GFlowNets is an ML technique for generating compositional objects at a frequency proportional to their associated reward. It was introduced at NeurIPS by Emmanuel Bengio. They live somewhere at the intersection of reinforcement learning, deep generative models, and energy-based probabilistic modeling. GFlowNet is very useful in a combinatorial domain, drug molecule synthesis.
Generative Flow Networks are a DL technique for building objects at a frequency proportional to the expected reward of those objects in an environment. They allow neural nets to model distributions over data structures like graphs, the sample from them as well as estimate all kinds of probabilistic quantities which otherwise look intractable. In this article, we are a guide to building your first Generative Flow Networks in TensorFlow 2.0 implementation.
Generative Flow Networks:
Generative Flow Networks have been introduced as a method to sample a diverse set of candidates in an active learning context, with a training objective that makes them approximately sample in proportion to a given reward function. It aimed at bridging the gap between SOTA AI and human intelligence by introducing system 2 inductive biases in neural nets. They amortize in a single but trained generative pass, the work is typically done by computationally expensive MCMC methods.
GFlowNets was to sample the distribution of trajectories whose probability is proportional to a positive return. It can be used to estimate joint probability distributions and corresponding marginal distributions and are particularly interesting to represent distributions over composite objects like sets and graphs. It is a probabilistic model that builds objects. And it selects one building block at random according to the predicted distribution. GFlowNet can turn a given energy function into samples but it does it in an amortized way, converting the cost of a lot of very expensive MCMC trajectories into the cost training of a generative model.
Flow Networks:
A flow network is a directed graph with sources and sinks and edges carrying some amount of flow between them through intermediate nodes of pipes of water. The motivation of such a flow network is iterative black-box optimization, where the agent has to calculate the reward for a large batch of candidates for each round. Some real-life problems like the flow of liquids through pipes, the current through wires, and the delivery of goods can be modeled using flow networks.
How GFlowNets are trained:
The Flow part of GFlowNets is water flows from the origin, through all the actions, and flows out at terminal states where rewards are known. This goal is to distribute water through the pipes such that it flows out in volumes proportional to the rewards.

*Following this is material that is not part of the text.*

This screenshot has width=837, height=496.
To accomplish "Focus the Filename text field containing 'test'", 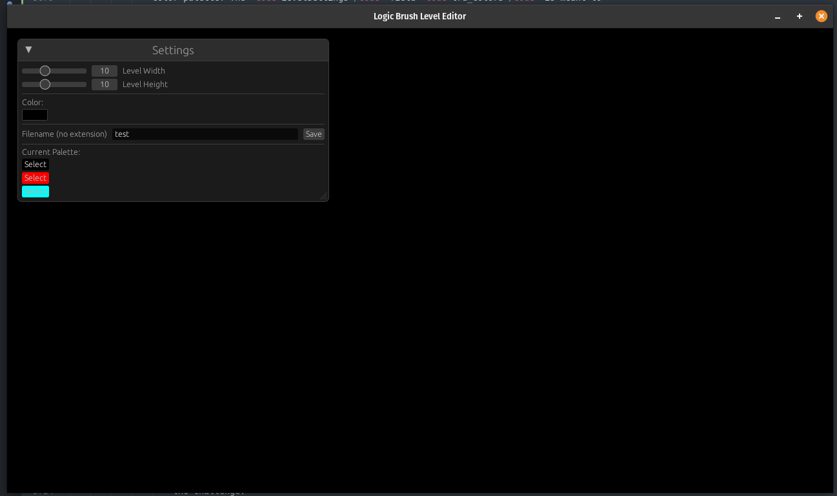I will coord(205,134).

Generative Flow Networks will stick with Trajectory Balance. It loss function is one way to achieve that goal. For each trajectory, the forward flow of probabilities. A key point is that the reward and terminal state are fixed values in your training data, but the trajectories are learned.
Build a GFlowNet in TensorFlow 2.0:
TensorFlow 2.0 is a library that provides a comprehensive ecosystem of tools for developers, researchers, and organizations who want to build scalable Machine Learning and Deep Learning applications. While the Bengio lab implemented their GFlowNets using PyTorch, and TensorFlow 2.0. A properly trained GFlowNet generates objects with probability proportional to the reward.